### Extrait du document
8. En l'espèce, il résulte de l'instruction, notamment des mentions figurant sur le premier feuillet des arrêts de travail produits par la requérante, que Mme B... a été déclarée par son médecin inapte à l'exercice de ses fonctions pour névralgie cervico-bracchiale gauche et lombosciatalgie gauche N5. Elle fait valoir, d'une part, que son accident du 21 février 2005 a été consolidé avec séquelles, ainsi que l'a constaté son employeur lui-même, après expertise médicale, par arrêté du 26 janvier 2015. Toutefois, cette circonstance ne démontre pas que les arrêts de travail litigieux, plus de treize années après l'accident, seraient en lien direct avec celui-ci. Si la requérante se prévaut, d'autre part, de ce que les arrêts de travail indiquent que sa pathologie est apparue " après travail à un poste de travail inadapté ", il ne résulte pas de cette seule mention, qui ne précise pas en quoi le poste de travail serait inadapté et le lien avec les lésions provoquées par l'accident de service, que le président de la collectivité territoriale de Guyane aurait commis une erreur d'appréciation en refusant la prise en charge des arrêts au titre de cet accident.
9. Il résulte de ce qui précède que Mme B... n'est pas fondée à soutenir que c'est à tort que, par le jugement attaqué, le tribunal administratif de la Guyane a rejeté sa demande tendant à ce qu'il soit enjoint à la collectivité territoriale de Guyane de reconnaître imputable à l'accident de service du 21 février 2005 ses arrêts de travail, et de reconstituer sa carrière en conséquence.
Sur les frais de l'instance :
10. Les dispositions de l'article L. 761-1 du code de justice administrative font obstacle à ce que soit mise à la charge de la collectivité territoriale de Guyane, qui n'est pas dans la présente instance la partie perdante, la somme demandée par Mme B..., au titre des frais exposés par elle et non compris dans les dépens. En revanche, il n'y a pas lieu, dans les circonstances de l'espèce, de mettre à la charge de Mme B... la somme demandée par la collectivité territoriale de Guyane, au même titre.

Entrées de données recueillies
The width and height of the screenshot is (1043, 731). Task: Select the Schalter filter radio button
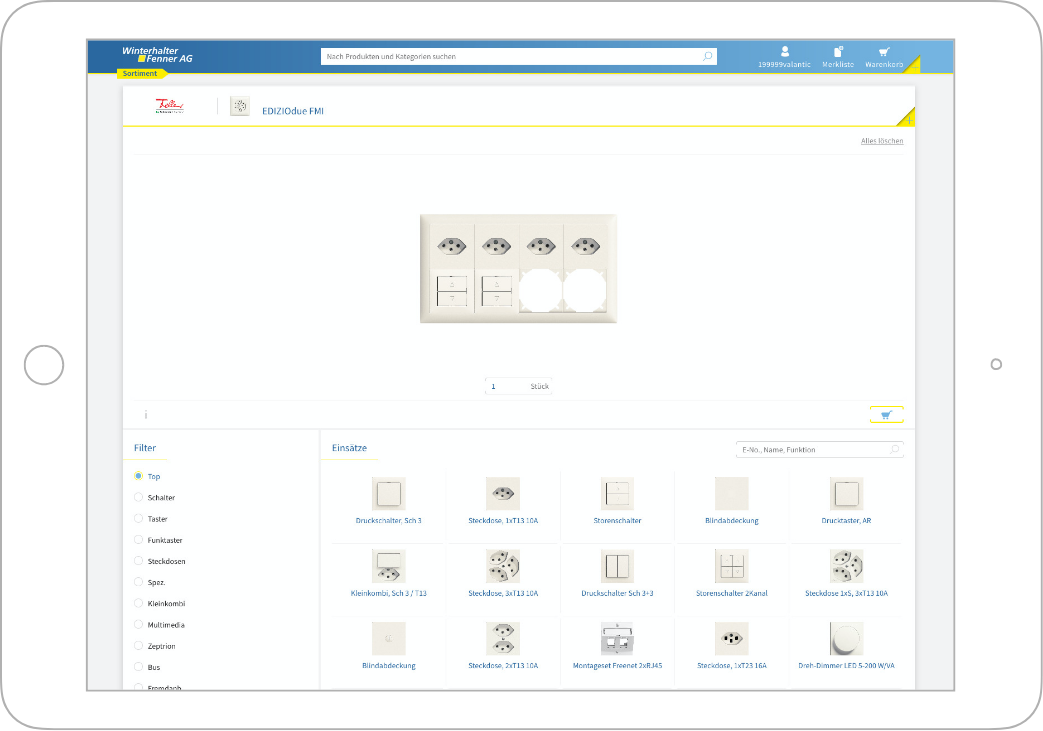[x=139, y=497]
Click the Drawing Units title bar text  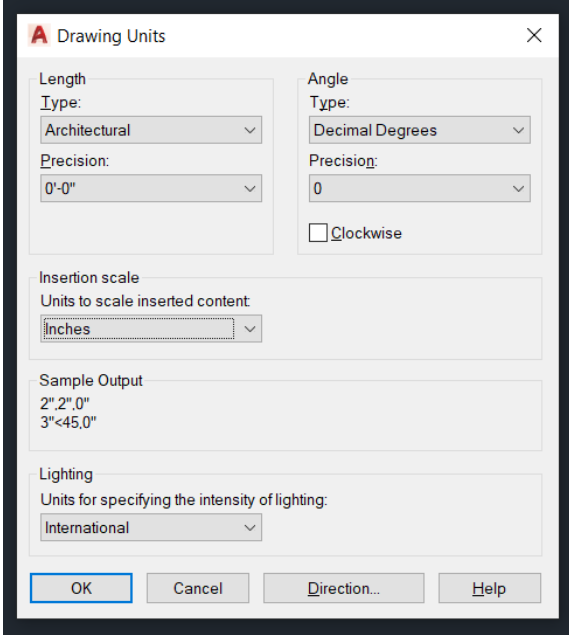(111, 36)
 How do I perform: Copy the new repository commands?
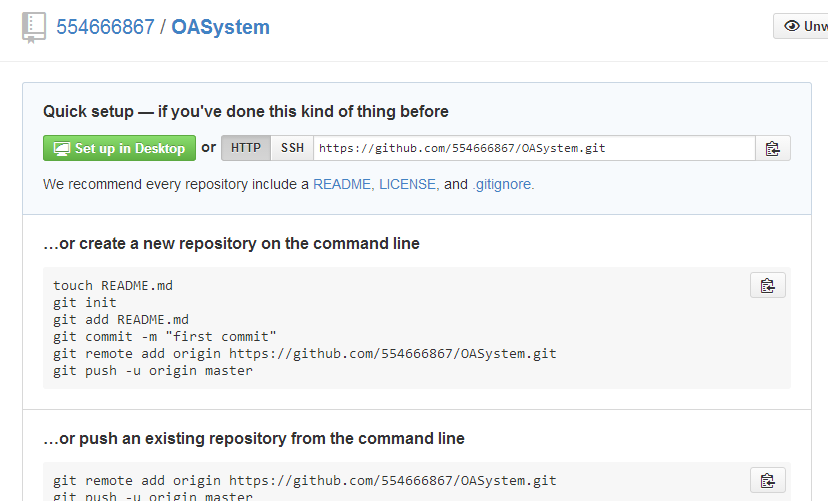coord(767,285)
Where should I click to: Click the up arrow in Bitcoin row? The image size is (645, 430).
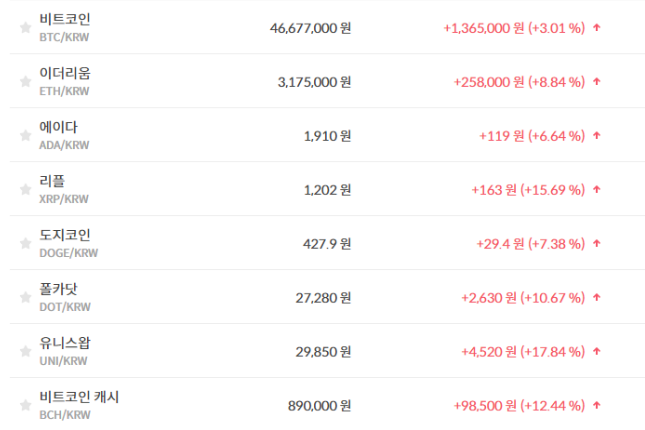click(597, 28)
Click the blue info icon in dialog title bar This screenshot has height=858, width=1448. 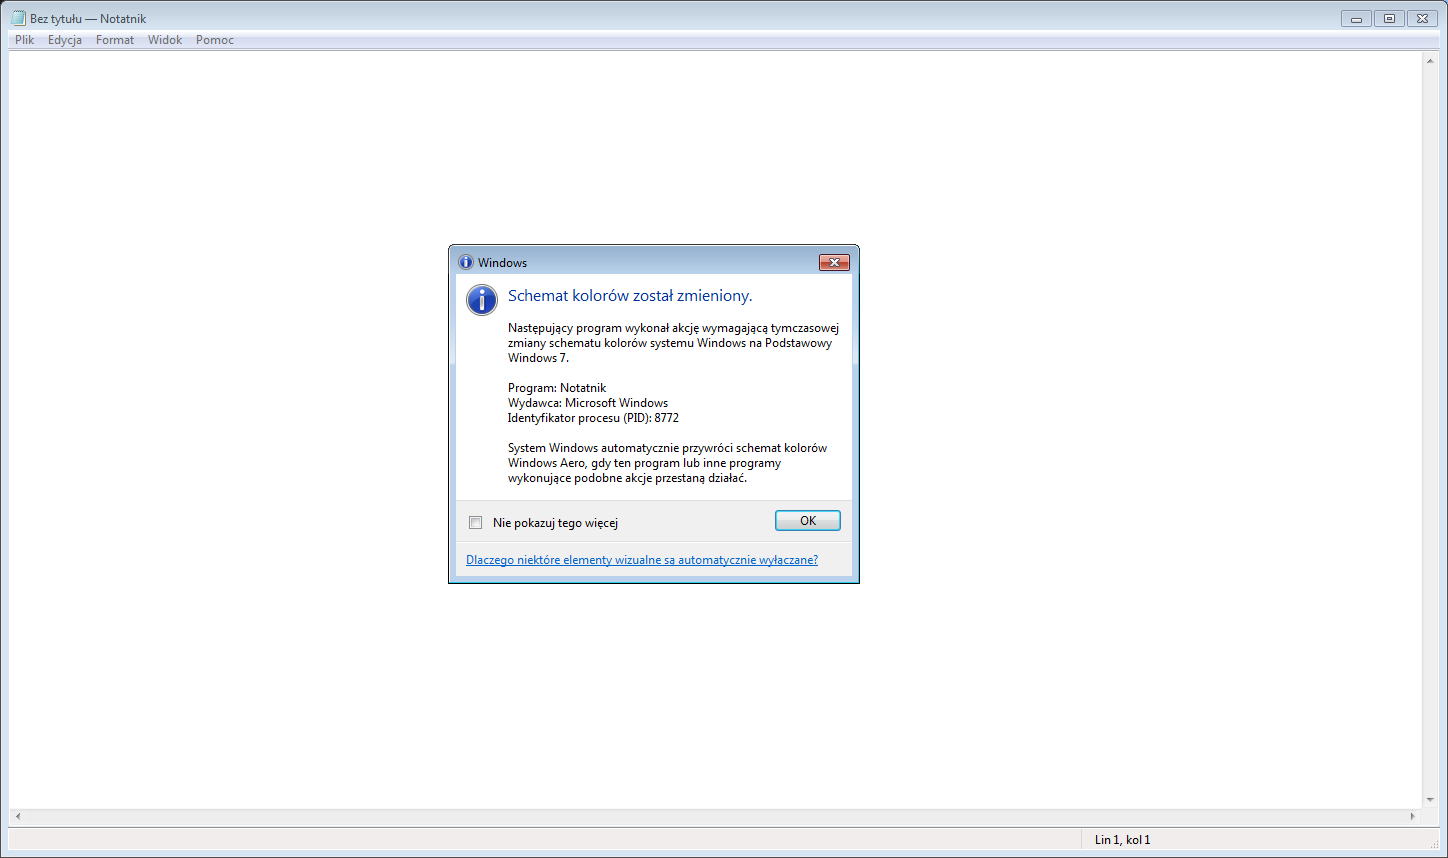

### Travail demandé
Extrayez mot pour mot de la décision de justice le passage qui va de « Sur les frais » jusqu'à « au même titre. ».

### Réponse
Sur les frais de l'instance :
10. Les dispositions de l'article L. 761-1 du code de justice administrative font obstacle à ce que soit mise à la charge de la collectivité territoriale de Guyane, qui n'est pas dans la présente instance la partie perdante, la somme demandée par Mme B..., au titre des frais exposés par elle et non compris dans les dépens. En revanche, il n'y a pas lieu, dans les circonstances de l'espèce, de mettre à la charge de Mme B... la somme demandée par la collectivité territoriale de Guyane, au même titre.